- **INSTRUCTIONS TO FOLLOW**
Report every line of the records below that includes the string "Save".

******************************

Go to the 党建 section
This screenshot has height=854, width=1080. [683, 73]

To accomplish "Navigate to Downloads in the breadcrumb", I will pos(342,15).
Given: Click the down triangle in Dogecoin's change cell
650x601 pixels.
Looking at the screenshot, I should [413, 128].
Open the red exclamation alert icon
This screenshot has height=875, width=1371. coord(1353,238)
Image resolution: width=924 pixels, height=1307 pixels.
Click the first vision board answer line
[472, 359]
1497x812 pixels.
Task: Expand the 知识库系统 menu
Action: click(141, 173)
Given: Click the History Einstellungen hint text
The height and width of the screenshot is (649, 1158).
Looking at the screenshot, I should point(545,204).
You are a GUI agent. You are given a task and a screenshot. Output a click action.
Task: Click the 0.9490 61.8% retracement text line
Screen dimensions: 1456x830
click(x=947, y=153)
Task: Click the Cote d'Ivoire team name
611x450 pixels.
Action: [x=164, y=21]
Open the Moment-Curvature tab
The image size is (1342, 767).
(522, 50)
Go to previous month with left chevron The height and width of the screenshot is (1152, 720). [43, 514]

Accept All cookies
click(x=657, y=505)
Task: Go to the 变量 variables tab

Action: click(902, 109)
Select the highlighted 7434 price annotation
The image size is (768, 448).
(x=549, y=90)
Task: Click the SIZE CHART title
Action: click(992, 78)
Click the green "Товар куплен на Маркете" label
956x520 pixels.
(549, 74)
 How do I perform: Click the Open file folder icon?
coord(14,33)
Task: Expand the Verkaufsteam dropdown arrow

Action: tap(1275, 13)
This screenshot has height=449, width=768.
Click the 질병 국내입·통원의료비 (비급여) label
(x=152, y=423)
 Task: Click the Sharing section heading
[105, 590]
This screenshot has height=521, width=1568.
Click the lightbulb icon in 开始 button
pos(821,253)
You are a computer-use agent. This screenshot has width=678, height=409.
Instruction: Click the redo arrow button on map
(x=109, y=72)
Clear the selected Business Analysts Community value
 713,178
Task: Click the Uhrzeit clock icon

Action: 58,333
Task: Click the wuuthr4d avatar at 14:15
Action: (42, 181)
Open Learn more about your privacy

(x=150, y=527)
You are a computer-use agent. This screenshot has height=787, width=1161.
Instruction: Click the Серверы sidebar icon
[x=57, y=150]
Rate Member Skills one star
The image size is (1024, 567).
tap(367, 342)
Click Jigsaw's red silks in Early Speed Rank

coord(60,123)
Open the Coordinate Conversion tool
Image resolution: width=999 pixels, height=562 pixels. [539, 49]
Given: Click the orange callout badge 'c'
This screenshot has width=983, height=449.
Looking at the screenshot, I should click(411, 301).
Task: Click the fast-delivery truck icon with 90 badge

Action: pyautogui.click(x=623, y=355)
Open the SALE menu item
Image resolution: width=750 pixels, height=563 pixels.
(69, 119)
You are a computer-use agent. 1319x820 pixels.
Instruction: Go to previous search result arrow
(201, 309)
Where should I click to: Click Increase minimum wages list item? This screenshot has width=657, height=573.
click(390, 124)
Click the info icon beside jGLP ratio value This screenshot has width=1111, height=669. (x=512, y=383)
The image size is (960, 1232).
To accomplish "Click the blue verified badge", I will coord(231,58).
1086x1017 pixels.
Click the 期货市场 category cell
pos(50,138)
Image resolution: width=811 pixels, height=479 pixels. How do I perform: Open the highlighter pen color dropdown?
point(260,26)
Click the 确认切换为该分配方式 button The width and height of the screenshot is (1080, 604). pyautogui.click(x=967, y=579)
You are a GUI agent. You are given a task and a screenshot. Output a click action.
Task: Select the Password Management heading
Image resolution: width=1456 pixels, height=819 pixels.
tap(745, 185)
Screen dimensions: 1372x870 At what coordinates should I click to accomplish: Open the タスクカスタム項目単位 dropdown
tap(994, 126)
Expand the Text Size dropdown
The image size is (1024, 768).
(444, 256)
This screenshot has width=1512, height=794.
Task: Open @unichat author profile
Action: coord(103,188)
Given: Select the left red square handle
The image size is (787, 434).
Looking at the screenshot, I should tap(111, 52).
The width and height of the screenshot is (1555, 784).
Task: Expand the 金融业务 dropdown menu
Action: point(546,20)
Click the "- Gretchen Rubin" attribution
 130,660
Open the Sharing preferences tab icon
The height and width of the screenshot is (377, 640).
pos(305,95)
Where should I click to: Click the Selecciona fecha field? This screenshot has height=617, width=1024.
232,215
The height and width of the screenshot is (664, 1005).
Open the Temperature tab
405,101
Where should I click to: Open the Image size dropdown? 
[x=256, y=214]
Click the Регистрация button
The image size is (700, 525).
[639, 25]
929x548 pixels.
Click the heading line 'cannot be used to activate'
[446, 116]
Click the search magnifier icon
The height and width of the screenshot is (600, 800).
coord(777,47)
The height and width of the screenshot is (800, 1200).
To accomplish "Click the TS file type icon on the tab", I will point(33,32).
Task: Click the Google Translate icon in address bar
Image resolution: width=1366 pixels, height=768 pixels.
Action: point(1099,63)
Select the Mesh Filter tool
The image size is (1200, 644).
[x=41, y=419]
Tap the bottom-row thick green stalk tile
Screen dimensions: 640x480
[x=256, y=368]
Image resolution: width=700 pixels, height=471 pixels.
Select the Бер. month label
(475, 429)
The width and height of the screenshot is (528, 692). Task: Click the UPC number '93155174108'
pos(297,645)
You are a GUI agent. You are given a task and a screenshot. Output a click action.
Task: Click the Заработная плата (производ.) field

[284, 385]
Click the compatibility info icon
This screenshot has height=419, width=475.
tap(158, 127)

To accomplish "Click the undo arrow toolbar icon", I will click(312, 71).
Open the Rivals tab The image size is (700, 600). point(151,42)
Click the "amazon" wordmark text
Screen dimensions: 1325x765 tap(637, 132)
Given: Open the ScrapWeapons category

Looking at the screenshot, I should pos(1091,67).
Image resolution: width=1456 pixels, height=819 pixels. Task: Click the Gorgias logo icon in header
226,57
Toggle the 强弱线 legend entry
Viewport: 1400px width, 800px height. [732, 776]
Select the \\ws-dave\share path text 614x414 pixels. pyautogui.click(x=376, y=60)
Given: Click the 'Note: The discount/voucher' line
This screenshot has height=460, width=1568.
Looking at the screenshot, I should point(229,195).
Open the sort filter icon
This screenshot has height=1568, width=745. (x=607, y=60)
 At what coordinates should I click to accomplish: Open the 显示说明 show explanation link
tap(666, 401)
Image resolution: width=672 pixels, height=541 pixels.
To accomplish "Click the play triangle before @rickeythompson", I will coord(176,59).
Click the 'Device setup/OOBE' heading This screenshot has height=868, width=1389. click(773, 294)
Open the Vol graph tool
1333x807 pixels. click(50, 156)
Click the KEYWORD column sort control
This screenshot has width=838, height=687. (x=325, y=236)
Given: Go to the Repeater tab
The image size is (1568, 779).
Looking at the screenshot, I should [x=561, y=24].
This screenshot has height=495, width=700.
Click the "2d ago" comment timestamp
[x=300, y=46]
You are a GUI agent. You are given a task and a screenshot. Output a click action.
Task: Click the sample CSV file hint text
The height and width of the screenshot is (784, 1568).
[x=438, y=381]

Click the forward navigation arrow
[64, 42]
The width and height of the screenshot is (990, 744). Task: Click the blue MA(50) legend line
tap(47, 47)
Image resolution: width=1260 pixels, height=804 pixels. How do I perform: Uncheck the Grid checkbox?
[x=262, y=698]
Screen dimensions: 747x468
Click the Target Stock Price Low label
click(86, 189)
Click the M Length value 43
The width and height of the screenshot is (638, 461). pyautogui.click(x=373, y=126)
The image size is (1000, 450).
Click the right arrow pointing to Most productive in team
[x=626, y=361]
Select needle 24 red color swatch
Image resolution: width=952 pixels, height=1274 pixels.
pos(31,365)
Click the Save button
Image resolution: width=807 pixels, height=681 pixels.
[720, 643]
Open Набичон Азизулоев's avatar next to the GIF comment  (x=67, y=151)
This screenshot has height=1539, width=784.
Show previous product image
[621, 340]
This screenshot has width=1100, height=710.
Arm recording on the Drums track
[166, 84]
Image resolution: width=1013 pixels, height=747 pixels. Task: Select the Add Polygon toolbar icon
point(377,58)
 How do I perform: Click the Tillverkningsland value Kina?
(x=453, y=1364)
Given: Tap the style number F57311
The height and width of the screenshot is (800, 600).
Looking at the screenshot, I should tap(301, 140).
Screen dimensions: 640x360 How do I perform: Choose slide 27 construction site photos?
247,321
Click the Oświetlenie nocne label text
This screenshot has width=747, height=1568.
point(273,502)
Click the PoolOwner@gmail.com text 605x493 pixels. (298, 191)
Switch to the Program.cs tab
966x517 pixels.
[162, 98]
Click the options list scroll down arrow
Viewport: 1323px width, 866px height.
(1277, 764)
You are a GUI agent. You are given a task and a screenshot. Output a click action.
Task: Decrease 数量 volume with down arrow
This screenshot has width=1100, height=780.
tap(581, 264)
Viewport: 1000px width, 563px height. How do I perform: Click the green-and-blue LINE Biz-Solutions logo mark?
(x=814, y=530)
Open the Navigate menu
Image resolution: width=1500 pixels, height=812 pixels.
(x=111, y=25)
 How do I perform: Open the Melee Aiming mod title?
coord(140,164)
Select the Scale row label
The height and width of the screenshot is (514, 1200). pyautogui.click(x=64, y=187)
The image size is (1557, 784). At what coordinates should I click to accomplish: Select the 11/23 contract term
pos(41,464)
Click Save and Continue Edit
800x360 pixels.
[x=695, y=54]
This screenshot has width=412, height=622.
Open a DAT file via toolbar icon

******************************

- **ANSWER FOR THIS EXERCISE**
Click the Save button
Click Save and Continue Edit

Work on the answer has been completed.